Hand Erik Buell a setback, and he’ll build an amazing new machine.
By Bill Heald
If you live outside of U.S. motorcycle-road-racing circles, you may not know the story of Erik Buell and the struggles he endured to bring a special brand of American motorcycle to market. He started as a racer, became an engineer for Harley Davidson, and ultimately created sport and sport-touring motorcycles under his name that originally used Harley’s Sportster V-twin engines. The Motor Company acquired controlling interest in Buell’s efforts and then took full control in 2003, but after only six years (and steady improvements to the bikes) Harley decided to close Buell’s doors for good. You might have thought that would be the end of Erik’s efforts, but only if you didn’t really know Buell or his passion for sporting motorcycles.
Behold Erik Buell Racing, and its first creation: the EBR 1190RS. Where some would have seen the abandonment of Harley’s ownership as a disaster, Erik realized he had the opportunity to build on all the innovations and experience from decades of developing his own breed of motorcycle, and craft a bike free from the restrictions a big corporation can impose on a designer. Erik’s experience as a racer and his creative drive as an engineer meant he was always looking for ways to improve performance (especially handling). But for every unusual engineering solution Buell came up with (the original motto of his first company was “Different in Every Sense”), there were production considerations that limited full deployment of his ideas.
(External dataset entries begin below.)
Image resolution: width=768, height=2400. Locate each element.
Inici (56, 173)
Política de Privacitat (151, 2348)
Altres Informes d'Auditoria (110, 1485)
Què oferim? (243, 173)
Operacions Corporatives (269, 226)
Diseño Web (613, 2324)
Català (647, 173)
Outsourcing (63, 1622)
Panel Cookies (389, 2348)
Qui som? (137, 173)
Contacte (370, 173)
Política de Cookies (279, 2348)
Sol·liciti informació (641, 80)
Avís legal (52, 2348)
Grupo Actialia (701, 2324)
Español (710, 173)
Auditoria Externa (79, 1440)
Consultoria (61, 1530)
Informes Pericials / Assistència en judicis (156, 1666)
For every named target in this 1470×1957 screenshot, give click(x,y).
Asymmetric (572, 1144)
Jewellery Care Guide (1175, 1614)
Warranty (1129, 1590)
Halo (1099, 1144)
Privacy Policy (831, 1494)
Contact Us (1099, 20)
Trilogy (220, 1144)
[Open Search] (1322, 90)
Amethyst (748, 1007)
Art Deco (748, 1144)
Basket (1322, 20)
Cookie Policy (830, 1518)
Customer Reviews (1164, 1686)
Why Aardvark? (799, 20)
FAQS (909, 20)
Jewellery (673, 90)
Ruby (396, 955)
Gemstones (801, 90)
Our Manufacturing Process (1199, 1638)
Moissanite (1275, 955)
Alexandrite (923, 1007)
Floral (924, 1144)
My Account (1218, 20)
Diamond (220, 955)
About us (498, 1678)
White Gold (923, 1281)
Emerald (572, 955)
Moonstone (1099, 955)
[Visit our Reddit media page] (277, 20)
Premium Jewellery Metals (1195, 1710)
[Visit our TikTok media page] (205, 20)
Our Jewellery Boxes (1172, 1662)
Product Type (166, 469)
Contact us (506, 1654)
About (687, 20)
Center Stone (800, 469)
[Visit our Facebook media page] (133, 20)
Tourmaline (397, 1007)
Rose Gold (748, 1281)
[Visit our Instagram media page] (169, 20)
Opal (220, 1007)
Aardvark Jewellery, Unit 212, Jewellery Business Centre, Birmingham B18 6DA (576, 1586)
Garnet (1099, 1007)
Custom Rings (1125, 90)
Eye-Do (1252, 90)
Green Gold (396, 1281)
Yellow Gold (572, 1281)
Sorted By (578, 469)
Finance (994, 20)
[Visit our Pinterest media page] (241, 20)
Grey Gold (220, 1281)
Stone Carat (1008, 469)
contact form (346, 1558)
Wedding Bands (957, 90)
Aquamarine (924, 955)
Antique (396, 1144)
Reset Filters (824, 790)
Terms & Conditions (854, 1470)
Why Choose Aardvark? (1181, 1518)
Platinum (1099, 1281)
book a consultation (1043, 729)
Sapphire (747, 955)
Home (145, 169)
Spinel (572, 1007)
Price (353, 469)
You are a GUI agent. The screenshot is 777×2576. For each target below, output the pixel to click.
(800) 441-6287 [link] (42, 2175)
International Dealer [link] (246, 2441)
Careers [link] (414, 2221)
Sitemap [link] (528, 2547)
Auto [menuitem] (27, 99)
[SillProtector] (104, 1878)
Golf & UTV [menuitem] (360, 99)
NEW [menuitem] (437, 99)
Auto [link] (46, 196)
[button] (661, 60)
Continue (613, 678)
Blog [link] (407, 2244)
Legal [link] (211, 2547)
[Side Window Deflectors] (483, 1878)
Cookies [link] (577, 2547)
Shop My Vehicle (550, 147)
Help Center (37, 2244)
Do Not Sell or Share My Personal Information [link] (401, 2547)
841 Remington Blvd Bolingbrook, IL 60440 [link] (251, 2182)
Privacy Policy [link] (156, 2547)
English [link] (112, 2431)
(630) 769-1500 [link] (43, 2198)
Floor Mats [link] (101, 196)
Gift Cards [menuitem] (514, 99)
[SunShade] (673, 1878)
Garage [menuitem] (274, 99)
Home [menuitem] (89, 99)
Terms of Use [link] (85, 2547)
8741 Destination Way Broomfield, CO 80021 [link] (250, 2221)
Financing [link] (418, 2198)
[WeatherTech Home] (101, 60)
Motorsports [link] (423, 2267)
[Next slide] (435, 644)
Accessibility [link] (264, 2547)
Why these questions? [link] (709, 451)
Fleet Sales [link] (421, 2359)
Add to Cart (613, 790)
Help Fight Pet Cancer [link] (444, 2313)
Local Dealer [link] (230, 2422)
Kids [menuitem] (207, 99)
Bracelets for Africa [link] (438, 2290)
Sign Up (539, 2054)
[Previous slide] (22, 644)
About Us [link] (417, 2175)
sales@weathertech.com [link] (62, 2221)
With the EBR 1190RS, the new company is free to worry less about the price tag and more about getting it right. Already successfully racing in the AMA Superbike class, the RS production model comes in limited numbers. Austria’s Rotax builds the torque-rich, liquid-cooled, 175-horsepower V-twin engine, and Buell’s innovative chassis includes massive aluminum-frame spars (and the fuel is contained within this backbone in an internal reservoir). A Buell trademark has always been to distribute components to centralize the bike’s mass as low as possible, with the ultimate aim of lightning-quick steering along with excellent high-speed stability. Wilder still is the front brake, where instead of two rotors it has one enormous one, as favored by Buell for years to lower unsprung weight. The first time I used Buell’s design in anger a few years ago, I was delighted to experience strong, smooth brake response on par with anything out there. It works.
The RS is a stunning motorcycle; supremely exclusive and built by passionate, dedicated people. Two paint schemes and an ultra-tasty carbon version are available, but only 100 units will be sold. After that, Erik Buell assures the motorcycle world that more models are on the way. This is only the beginning of what Buells were always meant to be: distinctly American designs to take on the best in the world.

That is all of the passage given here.